[Assignment] The answer must be every line below that contains the string "gear".

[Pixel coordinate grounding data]
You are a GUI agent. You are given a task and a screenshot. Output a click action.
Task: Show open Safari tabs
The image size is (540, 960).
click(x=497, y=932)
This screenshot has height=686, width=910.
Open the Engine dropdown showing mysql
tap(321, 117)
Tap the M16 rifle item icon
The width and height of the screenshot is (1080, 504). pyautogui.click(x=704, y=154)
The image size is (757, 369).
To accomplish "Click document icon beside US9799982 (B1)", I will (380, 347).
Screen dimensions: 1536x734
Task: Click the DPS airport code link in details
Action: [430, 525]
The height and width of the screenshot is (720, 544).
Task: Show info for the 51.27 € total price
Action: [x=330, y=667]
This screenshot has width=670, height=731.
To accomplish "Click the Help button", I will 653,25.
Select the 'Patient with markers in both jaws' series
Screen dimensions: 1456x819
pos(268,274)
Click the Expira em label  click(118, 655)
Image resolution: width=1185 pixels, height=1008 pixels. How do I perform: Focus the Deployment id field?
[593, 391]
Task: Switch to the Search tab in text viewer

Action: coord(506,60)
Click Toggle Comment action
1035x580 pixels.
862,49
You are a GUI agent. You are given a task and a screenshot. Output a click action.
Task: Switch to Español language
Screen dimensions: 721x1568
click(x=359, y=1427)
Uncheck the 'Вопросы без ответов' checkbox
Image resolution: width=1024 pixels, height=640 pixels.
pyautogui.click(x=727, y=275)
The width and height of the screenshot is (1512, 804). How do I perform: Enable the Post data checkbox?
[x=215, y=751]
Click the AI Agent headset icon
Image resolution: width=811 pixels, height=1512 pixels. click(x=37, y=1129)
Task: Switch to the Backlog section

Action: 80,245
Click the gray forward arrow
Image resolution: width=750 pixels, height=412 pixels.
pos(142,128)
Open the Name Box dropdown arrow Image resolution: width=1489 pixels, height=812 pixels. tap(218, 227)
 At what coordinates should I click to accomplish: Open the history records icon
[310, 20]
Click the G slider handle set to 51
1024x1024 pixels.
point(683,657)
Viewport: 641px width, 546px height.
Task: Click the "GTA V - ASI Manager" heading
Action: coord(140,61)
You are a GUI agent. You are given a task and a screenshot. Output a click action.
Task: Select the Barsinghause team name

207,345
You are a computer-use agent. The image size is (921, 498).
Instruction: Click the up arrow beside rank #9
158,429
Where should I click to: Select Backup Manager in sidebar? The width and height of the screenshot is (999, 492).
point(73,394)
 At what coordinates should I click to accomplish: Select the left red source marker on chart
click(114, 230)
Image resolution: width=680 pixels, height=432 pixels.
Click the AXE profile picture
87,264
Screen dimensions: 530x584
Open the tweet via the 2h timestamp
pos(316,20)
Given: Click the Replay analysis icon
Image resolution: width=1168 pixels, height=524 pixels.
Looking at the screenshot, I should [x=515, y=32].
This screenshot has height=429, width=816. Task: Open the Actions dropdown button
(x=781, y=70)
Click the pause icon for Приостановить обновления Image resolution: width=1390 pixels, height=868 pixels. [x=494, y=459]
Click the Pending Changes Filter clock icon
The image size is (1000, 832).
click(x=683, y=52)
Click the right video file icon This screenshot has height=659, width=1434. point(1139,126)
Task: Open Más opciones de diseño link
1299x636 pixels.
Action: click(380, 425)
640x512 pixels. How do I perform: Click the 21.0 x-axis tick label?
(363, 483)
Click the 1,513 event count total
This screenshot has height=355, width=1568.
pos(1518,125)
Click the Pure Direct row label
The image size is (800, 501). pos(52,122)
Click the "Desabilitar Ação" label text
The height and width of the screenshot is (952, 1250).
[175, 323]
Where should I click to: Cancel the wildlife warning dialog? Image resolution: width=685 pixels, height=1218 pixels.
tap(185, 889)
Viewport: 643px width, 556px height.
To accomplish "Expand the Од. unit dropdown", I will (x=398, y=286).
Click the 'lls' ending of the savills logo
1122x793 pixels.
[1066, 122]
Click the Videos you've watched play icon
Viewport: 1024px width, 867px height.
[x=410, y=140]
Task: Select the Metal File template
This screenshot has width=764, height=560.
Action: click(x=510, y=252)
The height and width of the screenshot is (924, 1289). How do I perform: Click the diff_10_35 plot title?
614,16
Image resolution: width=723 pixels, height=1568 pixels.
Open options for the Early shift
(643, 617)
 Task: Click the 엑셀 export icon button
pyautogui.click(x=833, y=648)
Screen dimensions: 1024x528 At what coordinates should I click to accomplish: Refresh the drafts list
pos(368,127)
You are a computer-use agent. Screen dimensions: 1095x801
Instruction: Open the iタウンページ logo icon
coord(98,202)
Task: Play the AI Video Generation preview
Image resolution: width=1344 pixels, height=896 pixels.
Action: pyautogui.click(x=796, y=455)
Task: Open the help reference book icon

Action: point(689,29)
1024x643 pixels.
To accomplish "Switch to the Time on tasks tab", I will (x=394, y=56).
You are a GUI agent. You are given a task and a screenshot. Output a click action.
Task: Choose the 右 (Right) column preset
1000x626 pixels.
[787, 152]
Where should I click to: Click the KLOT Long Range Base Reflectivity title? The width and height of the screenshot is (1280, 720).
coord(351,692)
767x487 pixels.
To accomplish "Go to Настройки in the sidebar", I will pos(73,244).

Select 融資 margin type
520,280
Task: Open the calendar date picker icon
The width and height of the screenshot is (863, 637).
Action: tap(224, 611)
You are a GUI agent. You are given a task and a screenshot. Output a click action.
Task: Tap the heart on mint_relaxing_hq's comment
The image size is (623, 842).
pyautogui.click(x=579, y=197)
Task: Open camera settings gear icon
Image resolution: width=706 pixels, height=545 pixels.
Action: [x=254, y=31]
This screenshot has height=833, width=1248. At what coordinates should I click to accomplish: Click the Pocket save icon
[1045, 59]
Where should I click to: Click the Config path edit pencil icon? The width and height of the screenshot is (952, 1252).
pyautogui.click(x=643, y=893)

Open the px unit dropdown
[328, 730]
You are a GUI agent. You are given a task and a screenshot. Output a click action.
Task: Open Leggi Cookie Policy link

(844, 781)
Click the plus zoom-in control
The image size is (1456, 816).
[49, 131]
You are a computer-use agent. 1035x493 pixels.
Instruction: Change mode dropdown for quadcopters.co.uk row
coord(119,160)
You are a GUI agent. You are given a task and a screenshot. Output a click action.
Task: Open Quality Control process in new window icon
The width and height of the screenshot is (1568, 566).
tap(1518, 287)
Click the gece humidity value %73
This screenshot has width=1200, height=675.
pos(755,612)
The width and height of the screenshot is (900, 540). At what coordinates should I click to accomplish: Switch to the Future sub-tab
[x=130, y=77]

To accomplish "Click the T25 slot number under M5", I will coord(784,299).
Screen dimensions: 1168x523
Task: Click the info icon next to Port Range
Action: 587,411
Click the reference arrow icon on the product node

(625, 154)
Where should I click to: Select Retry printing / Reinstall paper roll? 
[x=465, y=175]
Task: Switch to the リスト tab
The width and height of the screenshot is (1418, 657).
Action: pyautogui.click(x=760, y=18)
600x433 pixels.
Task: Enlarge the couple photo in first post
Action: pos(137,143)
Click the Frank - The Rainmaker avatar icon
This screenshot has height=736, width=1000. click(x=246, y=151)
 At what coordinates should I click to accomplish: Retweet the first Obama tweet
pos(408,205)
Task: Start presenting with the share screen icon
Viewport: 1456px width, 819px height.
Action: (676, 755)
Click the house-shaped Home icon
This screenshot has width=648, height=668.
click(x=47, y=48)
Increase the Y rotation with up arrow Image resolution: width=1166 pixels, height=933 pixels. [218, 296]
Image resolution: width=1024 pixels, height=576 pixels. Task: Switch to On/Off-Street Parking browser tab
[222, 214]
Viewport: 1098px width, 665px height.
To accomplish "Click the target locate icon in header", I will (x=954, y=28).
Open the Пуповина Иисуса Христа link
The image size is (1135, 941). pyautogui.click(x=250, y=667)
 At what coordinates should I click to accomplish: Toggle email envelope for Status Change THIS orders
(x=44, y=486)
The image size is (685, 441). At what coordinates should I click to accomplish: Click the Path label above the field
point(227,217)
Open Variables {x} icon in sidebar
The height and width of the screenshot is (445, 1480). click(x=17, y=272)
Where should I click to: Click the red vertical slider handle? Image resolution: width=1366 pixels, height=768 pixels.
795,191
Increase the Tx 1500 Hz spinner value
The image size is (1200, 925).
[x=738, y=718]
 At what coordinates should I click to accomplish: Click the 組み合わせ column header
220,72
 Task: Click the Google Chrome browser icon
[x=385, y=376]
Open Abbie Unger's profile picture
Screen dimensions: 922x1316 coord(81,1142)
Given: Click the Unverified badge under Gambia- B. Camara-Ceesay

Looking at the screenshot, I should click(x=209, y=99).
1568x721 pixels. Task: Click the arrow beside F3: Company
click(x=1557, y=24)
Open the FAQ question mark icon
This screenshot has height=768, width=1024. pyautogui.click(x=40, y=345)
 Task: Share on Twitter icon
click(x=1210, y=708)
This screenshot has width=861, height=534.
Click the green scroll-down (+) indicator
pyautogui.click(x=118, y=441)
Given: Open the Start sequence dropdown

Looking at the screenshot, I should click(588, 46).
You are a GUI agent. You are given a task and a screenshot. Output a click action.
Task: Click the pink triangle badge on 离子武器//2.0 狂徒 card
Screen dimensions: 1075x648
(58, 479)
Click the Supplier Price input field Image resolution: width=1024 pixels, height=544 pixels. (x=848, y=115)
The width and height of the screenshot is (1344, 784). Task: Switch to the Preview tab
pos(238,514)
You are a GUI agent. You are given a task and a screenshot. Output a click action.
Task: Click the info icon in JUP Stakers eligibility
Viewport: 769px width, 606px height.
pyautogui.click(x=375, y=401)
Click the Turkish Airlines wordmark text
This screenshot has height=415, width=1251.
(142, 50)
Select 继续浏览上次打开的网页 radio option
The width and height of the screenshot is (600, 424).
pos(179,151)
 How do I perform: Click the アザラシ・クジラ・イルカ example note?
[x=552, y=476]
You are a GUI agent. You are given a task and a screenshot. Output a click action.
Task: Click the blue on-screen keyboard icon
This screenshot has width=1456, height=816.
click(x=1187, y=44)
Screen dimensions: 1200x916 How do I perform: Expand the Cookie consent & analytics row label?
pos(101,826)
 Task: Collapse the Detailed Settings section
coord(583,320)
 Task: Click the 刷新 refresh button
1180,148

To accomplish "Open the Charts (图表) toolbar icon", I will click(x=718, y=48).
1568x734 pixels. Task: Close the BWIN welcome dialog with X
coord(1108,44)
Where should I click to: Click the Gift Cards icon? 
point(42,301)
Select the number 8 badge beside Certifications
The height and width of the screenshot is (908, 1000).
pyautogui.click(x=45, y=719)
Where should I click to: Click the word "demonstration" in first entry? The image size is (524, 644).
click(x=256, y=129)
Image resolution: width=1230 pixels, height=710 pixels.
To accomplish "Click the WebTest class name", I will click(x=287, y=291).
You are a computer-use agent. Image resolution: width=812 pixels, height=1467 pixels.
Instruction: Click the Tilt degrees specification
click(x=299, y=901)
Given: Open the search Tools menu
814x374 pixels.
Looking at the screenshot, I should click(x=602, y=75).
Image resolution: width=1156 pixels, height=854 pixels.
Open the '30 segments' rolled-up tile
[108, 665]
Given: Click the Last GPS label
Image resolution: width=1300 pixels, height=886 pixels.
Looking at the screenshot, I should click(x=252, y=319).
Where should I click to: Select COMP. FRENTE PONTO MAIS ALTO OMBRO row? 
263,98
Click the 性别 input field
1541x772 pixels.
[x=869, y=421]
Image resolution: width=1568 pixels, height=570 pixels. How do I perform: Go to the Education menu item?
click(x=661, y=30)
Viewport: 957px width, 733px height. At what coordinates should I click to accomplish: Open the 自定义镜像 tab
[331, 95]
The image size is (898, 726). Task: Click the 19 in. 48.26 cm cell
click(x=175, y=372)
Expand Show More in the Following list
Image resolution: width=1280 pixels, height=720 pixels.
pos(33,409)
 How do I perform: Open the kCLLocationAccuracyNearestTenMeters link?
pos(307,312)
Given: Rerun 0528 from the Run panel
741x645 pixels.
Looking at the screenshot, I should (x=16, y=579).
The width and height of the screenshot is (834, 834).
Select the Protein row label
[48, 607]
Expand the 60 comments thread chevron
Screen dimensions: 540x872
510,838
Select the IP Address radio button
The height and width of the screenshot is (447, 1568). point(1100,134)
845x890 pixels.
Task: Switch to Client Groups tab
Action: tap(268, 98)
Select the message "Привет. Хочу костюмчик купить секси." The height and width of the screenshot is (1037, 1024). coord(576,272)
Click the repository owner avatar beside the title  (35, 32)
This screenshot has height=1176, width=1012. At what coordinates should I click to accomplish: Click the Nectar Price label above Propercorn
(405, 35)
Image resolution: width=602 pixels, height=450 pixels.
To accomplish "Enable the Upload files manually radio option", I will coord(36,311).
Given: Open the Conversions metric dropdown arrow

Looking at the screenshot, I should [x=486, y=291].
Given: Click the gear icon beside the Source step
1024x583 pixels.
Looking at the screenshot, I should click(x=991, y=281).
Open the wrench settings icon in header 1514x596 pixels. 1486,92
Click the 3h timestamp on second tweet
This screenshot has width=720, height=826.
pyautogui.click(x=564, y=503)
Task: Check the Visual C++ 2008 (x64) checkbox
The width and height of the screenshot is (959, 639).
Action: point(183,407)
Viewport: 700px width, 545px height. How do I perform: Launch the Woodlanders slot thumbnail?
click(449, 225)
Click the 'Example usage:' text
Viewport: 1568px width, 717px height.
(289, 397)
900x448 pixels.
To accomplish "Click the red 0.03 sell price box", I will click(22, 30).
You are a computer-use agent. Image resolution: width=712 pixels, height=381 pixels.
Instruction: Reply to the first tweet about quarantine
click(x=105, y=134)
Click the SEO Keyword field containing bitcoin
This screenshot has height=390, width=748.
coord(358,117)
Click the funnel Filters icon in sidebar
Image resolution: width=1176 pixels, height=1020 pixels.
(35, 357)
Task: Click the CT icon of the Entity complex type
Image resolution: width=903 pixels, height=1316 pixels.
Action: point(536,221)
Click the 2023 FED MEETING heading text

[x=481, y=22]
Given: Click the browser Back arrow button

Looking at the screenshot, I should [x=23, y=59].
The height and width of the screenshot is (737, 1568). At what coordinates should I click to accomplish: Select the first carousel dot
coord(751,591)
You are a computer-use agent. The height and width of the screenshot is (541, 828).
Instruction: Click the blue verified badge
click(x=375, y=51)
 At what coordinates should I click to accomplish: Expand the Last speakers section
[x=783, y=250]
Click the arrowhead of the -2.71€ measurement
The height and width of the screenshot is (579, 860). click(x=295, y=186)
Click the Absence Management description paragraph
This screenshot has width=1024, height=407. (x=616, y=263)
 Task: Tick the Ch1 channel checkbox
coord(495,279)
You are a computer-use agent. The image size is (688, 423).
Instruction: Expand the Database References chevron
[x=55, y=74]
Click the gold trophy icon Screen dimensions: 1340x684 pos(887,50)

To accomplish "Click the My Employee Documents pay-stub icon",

[Output for this task]
Task: Open camera settings gear icon
Given: Click the gear icon beside the Source step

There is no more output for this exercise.